SUPPLIED RECORDS —
────
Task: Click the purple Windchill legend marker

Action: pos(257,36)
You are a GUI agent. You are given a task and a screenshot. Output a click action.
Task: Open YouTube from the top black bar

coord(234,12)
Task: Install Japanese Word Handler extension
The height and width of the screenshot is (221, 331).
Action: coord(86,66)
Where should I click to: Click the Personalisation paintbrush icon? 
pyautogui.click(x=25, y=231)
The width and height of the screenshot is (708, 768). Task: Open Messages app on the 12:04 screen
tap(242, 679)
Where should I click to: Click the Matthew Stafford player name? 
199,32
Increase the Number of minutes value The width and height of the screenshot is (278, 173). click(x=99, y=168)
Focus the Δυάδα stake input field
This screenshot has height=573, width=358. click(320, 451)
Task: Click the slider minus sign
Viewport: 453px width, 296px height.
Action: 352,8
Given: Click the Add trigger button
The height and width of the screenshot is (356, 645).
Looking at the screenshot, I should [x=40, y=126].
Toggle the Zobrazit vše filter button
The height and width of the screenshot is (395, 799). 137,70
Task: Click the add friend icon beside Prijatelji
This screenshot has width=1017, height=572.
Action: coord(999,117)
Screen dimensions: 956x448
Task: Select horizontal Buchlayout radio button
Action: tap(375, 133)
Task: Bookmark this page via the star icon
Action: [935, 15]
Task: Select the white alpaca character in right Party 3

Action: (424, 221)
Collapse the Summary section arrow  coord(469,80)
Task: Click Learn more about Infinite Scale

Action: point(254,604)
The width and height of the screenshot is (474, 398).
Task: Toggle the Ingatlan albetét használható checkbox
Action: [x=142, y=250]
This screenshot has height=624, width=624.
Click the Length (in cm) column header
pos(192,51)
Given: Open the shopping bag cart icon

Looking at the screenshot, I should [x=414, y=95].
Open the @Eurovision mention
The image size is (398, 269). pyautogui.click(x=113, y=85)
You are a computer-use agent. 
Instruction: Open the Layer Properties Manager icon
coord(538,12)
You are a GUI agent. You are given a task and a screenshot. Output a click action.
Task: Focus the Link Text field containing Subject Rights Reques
────
PROBLEM DESCRIPTION — Only the lines above from the one with "Toggle the Zobrazit vše filter button" through the one with "Collapse the Summary" should be duplicated, character for character.

FINISHED EXERCISE —
Toggle the Zobrazit vše filter button
The height and width of the screenshot is (395, 799). 137,70
Task: Click the add friend icon beside Prijatelji
This screenshot has width=1017, height=572.
Action: coord(999,117)
Screen dimensions: 956x448
Task: Select horizontal Buchlayout radio button
Action: tap(375, 133)
Task: Bookmark this page via the star icon
Action: [935, 15]
Task: Select the white alpaca character in right Party 3

Action: (424, 221)
Collapse the Summary section arrow  coord(469,80)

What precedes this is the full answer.